9月27-28日 秋の暮坂峠と野反湖 p.1/2
Hiroの仕事が変わり、週末に土日を両日休めるのは、月に1回ほどになってしまいました。 今回は久し振りに休みが取れ、私たちのホームフィールドである、群馬県は六合村(くにむら 現 中之条町六合地区)の野反湖に行く事にしました。
なぜ東京小平市在住の私たちのホームフィールドが、そんな遠い場所なのか? 花に興味を持ち始めた頃に訪れ、その素晴らしい自然環境に魅了されました。 現地で知り合えた方の縁で、多くの花たちに出会えたり、写真展を開催させていただいたりもしました。 野山を歩いて花達に出会う楽しさを知ることができた、超お気に入りの場所となったのです。

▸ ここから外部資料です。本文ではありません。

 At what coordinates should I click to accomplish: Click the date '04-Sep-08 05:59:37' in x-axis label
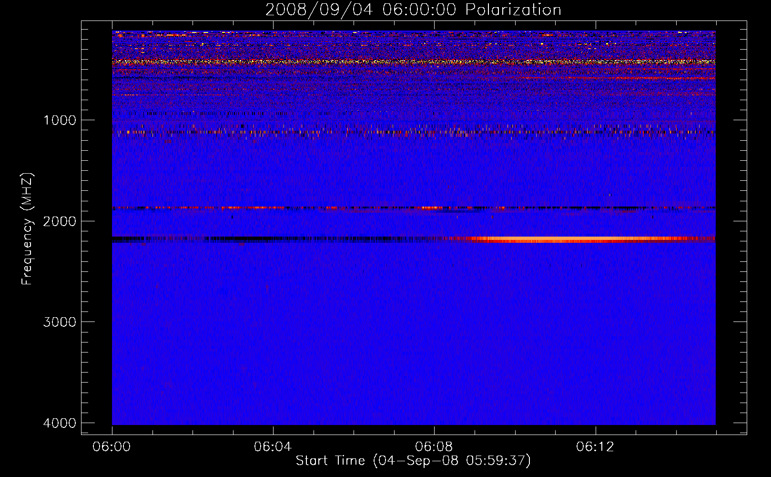(452, 461)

さて、訪問予定の6日前に急性腸炎というものになってしまい、3日3晩、苦しみました(ゲッソリ)。 このため宿の予約が直前になってしまったのですが、六合村の「宿・くじら屋」さんのご主人は、当日は都合で休業日であったのに、予定を変更し受け入れてくれたのです。 このため人気の宿を事実上貸切るという、贅沢も味わえました。 どうもありがとうございます。
花のレポートは、まずは日本ロマンチック街道、六合村と中之条町の間にある、暮坂峠(くれさかとうげ)周辺から!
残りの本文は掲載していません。